呪詛体から解放された後の館千、友情エンド(妄想)。
(あ、このブログには妄想しかなかった)
_________________


「貴様、具合が悪いのか?」


会議を終えた後、館林は、廊下を歩く千家の背中に話しかけた。


会議中からずっと気になっていた。
呪詛からは解放されたはずなのに、千家の顔色が悪い。
だが、額に冷や汗を浮かべても、涼しい顔をしていた。
以前なら「呪詛のせいだろう」と流したものだが、今は…。

「…具合?特段悪くもないが…」
そう言いながらも、眼は虚ろで、青白いくせに頬だけが上気している。

「失礼」
館林は、千家の前髪を分けて掌を額に当てた。
思ったとおり、熱い。

「何を…」
館林の手を振り払う千家の手は、弱弱しい。

「貴様、かなり熱があるぞ」
手を引っ込めながら、館林はため息をついた。

「……熱?」
千家は、心底不思議そうに首を傾げた。

「随分と熱いぞ。
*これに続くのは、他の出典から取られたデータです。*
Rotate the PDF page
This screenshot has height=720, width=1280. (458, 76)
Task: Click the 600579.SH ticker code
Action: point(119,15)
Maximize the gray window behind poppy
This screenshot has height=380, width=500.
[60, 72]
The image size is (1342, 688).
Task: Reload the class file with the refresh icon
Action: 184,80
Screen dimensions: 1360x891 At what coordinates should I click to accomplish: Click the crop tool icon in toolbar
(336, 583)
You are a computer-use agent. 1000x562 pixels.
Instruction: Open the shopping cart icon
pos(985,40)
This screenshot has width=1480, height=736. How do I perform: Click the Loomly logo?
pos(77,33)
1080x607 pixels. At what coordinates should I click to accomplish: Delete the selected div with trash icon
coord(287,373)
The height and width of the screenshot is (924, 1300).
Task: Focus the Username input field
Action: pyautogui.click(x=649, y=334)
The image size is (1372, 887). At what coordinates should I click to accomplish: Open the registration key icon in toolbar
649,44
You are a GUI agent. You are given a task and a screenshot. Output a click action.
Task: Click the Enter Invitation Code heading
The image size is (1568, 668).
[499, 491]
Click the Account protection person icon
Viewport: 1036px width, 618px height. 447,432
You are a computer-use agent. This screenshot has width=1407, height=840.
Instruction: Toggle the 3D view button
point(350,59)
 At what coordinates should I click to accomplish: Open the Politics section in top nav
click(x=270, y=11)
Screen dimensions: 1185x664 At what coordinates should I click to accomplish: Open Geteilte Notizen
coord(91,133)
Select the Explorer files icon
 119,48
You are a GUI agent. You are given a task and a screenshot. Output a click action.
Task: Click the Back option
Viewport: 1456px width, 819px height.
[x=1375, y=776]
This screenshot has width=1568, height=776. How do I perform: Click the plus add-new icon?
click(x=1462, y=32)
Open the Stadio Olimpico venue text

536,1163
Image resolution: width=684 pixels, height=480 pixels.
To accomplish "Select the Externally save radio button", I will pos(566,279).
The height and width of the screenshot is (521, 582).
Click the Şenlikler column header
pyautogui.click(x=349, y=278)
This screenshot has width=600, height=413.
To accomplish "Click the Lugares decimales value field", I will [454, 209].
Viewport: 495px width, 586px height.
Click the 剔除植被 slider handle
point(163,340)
よく平気な顔で歩いていられたな」
館林は、呆れたように千家を見た。

「……そうか、これが『風邪』か…」
そう呟く千家は、少し嬉しそうに見える。

「風邪を引いて喜ぶやつがあるか。早く帰るぞ」
周囲に人気がなくなったのを見計らい、館林は無理やり肩を貸した。
身長にそれほど大差がないので、自然な体勢でいられる。

「ほう。送ってくれるのか」
嫌がる素振りもなく、素直に体重を掛けてくる千家。

まさか千家とこれほど懇ろになるなど、対立していた頃の自分には想像もつかなかっただろう。
さらに昔、幼かった頃の自分も、千家とあれほど激しく対立することになろうとは夢にも思わなかった。


「ほら見ろ。身体が辛いんだろうが」
館林に寄りかかって歩く千家は、熱く早い呼吸をしている。

「ふん」
館林に指摘され、拗ねたように唇を尖らせた。

「大体、貴様は生活力がなさすぎる。俺よりも酷いぞ。その上、自分の体調に気づかぬなど…」
珍しく千家を言い負かすことができて、気を良くした館林は、つらつらと説教を始めた。

途中、千家が言った。
「それが普通だったからな」

館林は、ハッとして思わず立ち止まった。
つられて千家も止まる。怪訝そうに、俯いてしまった館林を見た。
「どうした?」

「……すまん。」
館林は、下を向いたまま声を搾り出した。

「何が」
全く思い当たることがない、という顔をして、千家が問うた。

「………帰るぞ!」
思い切り千家の肩を抱きしめて、再び歩き出した。
辛い千家の速度に合わせて、ゆっくりと。
「何なんだ一体…」


-知った気でいた『呪詛体』という言葉。

館林には、本当に知識だけしかなかったようだ。
日常的な体調不良、その意味をわかっていなかったのかもしれない。
風邪など気づく暇もないほどに、苦しかったのだ。


込み上げてくるものを我慢しながら、館林は千家に言い放った。
「今日は俺の屋敷に来い」
その耳と鼻は、赤味を帯びている。

千家は、微かに笑いながら言い返した。
「貴様の口説き文句か?」
「五月蝿い。」
今度は頬も赤くして、館林はそっぽを向いた。


玄関の扉は開かれており、待たせていた車はすぐそこだった。